SOURCE EXCERPT:
Your Excellency the governor

How Nigeria’s 1999 Constitution is stifling economy

Congratulations for being sworn into the exalted office of chief executive of your state. Under our constitution, you are not only the principal administrator but also the chief security officer of your state. Some of our jurists opine that, under our 1999 constitution you enjoy more prerogatives than the incumbent of the high magistracy of our great federal republic. You would have drawn the envy of the Roman Proconsuls of old. Your constitutional immunity confers on you power to commit murder and get away with it. Yes, it seems a rather extreme thing to say, but that is the order of things on ground.

One of the northern governors once told us how he woke up one morning, beholding through the window of his mansion at Government House, the kaleidoscope of cars and the ghosts of unwashed masses passing by. He had an epiphany: “It is true that while we are not god; but god, in his infinite mercy, has given us absolute power over the affairs of men”.

One morning this governor was on his motorcade to Abuja when he beheld a beautiful building on the outskirts that had been constructed to lintel level. He asked his personal aide if he knew the owner. It belonged to Ahaji X, who had the misfortune of being one of his political rivals.

There and then he placed a call to his Chief of Staff. He left a simple instruction. If he returned that evening and the said building was still standing he should consider himself sacked. Without waiting to find out the reasons for that executive order, the Chief of Staff went to the Ministry of Works to get some bull-dozers. Within minutes, the property was brought down. It wasn’t that the man had constructed the building without planning permission. His Excellency merely wanted to leave the man in no doubt as to who is the boss of all the bosses – the Capo di tutti Capi.

INFORMATION SHOWN:
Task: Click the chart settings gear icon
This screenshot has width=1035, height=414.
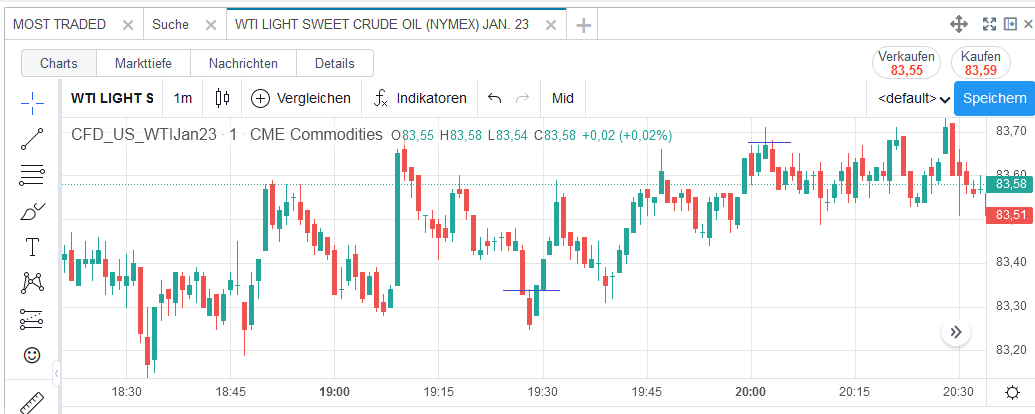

GIVEN EXERCISE 1: In the governor excerpt, which ministry did the Chief of Staff go to for bulldozers?
GIVEN EXERCISE 2: Decide whether each statement agrees with the governor excerpt, answering yes or no and quoting the words that settle it: (a) The building the governor saw had been constructed to lintel level. (b) The owner had put up the building without planning permission. (c) The governor's motorcade was heading to Lagos.
GIVEN EXERCISE 3: Please reproduce the passage of the governor excerpt from "One morning this" to "his political rivals.".

WORKED SOLUTION 1: The Ministry of Works.

WORKED SOLUTION 2:
(a) Yes: "a beautiful building on the outskirts that had been constructed to lintel level"
(b) No: "It wasn’t that the man had constructed the building without planning permission."
(c) No: "this governor was on his motorcade to Abuja"

WORKED SOLUTION 3:
One morning this governor was on his motorcade to Abuja when he beheld a beautiful building on the outskirts that had been constructed to lintel level. He asked his personal aide if he knew the owner. It belonged to Ahaji X, who had the misfortune of being one of his political rivals.